Two-dimensional interaction parameter histograms as a simple and versatile nanoporous material representation for machine learning prediction of adsorption properties

Abstract

Machine-learning (ML) adsorption models are essential to computationally screen nanoporous materials, which are spearheaded by metal-organic frameworks (MOFs). Physics-based MOF representations offer advantages for the training of ML adsorption models such as compatibility with artificial training datasets, model applicability beyond MOFs, and resilience to flawed chemistry-adsorption relationships in the data. However, emerging physics-based MOF representations tend to require specialized expertise for their creation and/or are prone to raising training scalability issues. Here, we demonstrate two-dimensional, interaction-parameter histograms (2D-IPHs) as physics-based MOF representations that are simple, scalable, and informative for adsorption learning. The construction of 2D-IPHs simply needs statistics of the distance of adsorption sites to their closest pore wall atom, along with its interaction parameters.

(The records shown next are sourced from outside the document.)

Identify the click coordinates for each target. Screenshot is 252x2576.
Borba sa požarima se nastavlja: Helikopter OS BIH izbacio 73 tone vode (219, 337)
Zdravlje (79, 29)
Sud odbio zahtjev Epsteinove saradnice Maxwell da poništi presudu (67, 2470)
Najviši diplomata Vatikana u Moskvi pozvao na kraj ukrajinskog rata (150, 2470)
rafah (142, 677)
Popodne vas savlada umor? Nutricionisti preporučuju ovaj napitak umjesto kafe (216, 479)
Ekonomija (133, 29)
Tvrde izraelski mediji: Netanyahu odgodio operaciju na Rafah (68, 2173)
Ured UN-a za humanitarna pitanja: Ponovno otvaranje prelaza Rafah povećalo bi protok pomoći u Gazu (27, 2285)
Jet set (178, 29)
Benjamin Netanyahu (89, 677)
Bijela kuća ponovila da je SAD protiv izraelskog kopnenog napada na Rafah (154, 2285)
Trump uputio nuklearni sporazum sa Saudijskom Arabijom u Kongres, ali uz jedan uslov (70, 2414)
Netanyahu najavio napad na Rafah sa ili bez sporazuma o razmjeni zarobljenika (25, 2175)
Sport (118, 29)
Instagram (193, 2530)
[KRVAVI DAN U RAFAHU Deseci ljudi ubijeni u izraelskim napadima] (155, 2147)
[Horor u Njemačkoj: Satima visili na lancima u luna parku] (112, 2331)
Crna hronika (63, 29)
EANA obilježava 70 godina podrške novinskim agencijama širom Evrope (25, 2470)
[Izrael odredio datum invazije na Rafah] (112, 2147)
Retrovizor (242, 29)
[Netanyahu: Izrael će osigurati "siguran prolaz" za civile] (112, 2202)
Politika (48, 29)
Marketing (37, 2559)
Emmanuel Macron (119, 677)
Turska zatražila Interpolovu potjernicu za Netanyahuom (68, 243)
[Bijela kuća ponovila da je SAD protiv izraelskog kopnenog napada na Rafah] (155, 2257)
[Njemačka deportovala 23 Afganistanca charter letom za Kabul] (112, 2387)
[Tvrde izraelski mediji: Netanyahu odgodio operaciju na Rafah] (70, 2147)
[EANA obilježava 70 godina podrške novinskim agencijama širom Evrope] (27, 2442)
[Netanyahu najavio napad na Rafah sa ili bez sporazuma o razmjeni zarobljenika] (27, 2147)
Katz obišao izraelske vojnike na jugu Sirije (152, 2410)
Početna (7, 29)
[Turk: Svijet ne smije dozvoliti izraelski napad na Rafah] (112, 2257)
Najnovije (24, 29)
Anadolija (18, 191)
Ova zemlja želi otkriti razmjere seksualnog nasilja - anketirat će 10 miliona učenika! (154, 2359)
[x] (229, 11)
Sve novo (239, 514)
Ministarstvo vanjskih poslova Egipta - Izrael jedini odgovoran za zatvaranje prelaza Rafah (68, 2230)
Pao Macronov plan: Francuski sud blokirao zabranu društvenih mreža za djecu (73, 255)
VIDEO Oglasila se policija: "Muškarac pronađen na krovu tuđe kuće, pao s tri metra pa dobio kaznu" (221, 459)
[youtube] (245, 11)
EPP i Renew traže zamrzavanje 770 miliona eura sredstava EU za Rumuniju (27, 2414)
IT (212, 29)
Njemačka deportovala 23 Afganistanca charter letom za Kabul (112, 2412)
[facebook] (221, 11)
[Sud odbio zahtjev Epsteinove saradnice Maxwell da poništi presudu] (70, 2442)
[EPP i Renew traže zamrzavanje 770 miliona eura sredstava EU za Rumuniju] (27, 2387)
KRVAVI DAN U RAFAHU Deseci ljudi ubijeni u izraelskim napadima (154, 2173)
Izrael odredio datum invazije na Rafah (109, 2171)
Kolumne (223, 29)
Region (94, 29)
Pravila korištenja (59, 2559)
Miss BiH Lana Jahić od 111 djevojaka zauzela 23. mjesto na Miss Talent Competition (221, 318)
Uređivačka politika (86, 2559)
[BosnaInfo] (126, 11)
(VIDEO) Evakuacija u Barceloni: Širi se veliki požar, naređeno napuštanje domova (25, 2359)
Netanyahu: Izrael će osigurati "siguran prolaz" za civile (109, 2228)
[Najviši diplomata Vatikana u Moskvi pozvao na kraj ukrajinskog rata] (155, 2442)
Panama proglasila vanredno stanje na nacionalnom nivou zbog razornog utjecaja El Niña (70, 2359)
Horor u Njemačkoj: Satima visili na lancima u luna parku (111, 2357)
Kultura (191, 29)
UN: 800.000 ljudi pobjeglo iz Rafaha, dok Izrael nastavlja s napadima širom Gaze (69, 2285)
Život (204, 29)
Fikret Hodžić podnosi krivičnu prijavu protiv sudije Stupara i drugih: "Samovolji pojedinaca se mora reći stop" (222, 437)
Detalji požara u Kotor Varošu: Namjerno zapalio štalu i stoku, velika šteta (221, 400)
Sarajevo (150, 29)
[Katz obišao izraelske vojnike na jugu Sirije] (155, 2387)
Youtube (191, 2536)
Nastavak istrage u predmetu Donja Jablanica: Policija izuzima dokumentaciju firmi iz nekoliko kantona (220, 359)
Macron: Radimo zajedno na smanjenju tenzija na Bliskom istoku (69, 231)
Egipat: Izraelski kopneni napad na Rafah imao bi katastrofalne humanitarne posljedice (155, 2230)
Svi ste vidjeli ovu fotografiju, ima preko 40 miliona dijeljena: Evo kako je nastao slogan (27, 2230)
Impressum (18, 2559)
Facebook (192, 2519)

Demonstrating scalability, 2D-IPHs facilitated the use of a multi-million-point, multi-molecule dataset to yield a model for zero-shot prediction of adsorption isotherms for unseen small, non-polar, near-spherical molecules (R2 = 0.97 - 0.99 for H2, CH4, C2H8, N2, Ar, Xe, and Kr). Demonstrating informativeness, 2D-IPHs facilitated training from multi-thousand-point, single-molecule datasets to yield models for: i) full adsorption isotherm prediction for small, high-quadrupole and non-spherical molecules (R2 = 0.98 - 0.99 for CO2 and C3H8), and ii) Henry’s constant prediction for small, molecules of varied adsorption dependence on dispersion and electrostatic interactions (R² = 0.76 - 0.90 for, CO2, H2O, and NH3 and N2). Moreover, training with 2D-IPHs tended to be robust to training dataset trimming, at least until running into obvious data-scarce scenarios. Even so, in data-scarce scenarios, the use of 2D-IPHs with techniques such as single feature stacking (SFS) and transfer learning (TL) led to significant (even if not total) recovery in model accuracy. Nuances regarding SFS and TL, and the practical screening performance of the models trained herein, are also discussed in this work.